◆ What to produce ◆
Below this sentence is a listing; return exactly its lines from the one with "Hotel Moskva (79, 2517)" to the one with "Special Occasions (1483, 203)", both kept, and nothing more.

◆ Data ◆
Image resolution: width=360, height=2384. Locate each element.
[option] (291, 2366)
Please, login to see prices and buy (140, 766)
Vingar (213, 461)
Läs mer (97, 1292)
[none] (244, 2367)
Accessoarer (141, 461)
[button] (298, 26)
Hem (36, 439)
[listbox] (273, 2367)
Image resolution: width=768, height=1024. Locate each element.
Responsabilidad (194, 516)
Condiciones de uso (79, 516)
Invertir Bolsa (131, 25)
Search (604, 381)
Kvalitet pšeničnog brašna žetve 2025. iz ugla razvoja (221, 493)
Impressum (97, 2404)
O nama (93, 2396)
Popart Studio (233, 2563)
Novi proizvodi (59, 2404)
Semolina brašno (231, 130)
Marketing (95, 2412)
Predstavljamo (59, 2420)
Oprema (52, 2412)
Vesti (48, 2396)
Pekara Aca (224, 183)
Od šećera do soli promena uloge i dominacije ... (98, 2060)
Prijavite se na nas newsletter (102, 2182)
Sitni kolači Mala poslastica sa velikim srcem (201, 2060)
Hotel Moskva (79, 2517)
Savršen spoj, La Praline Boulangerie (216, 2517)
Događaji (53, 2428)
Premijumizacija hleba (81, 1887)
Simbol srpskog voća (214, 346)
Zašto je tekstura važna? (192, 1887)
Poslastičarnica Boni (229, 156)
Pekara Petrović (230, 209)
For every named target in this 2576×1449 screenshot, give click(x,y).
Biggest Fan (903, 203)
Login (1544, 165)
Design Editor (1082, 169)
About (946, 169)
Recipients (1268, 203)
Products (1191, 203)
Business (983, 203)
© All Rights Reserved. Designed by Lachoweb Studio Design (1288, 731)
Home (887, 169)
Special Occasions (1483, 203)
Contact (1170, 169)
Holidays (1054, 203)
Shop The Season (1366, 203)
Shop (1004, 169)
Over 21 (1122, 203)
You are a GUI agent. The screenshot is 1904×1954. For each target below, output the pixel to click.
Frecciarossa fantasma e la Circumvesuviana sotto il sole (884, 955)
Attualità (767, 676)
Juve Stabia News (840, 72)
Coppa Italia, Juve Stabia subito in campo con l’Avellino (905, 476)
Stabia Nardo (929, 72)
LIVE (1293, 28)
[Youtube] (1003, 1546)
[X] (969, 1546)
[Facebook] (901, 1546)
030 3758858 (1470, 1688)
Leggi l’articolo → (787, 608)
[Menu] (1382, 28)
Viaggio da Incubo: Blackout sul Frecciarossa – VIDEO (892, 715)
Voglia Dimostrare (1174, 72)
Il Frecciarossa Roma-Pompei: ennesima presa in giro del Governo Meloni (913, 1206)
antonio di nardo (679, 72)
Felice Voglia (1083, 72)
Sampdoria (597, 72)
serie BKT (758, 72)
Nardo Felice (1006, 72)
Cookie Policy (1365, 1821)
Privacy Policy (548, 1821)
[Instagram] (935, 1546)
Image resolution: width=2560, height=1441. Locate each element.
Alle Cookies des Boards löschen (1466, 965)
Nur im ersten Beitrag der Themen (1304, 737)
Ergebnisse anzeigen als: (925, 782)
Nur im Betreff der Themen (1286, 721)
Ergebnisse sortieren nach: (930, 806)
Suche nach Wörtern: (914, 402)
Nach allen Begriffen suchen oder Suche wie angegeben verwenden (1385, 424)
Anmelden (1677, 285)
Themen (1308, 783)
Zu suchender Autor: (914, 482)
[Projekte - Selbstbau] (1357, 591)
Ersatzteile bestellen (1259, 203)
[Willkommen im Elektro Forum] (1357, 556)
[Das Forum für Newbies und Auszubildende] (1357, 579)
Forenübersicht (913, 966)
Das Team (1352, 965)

◆ Solution to the exercise ◆
Hotel Moskva (79, 2517)
Savršen spoj, La Praline Boulangerie (216, 2517)
Događaji (53, 2428)
Premijumizacija hleba (81, 1887)
Simbol srpskog voća (214, 346)
Zašto je tekstura važna? (192, 1887)
Poslastičarnica Boni (229, 156)
Pekara Petrović (230, 209)
For every named target in this 2576×1449 screenshot, give click(x,y).
Biggest Fan (903, 203)
Login (1544, 165)
Design Editor (1082, 169)
About (946, 169)
Recipients (1268, 203)
Products (1191, 203)
Business (983, 203)
© All Rights Reserved. Designed by Lachoweb Studio Design (1288, 731)
Home (887, 169)
Special Occasions (1483, 203)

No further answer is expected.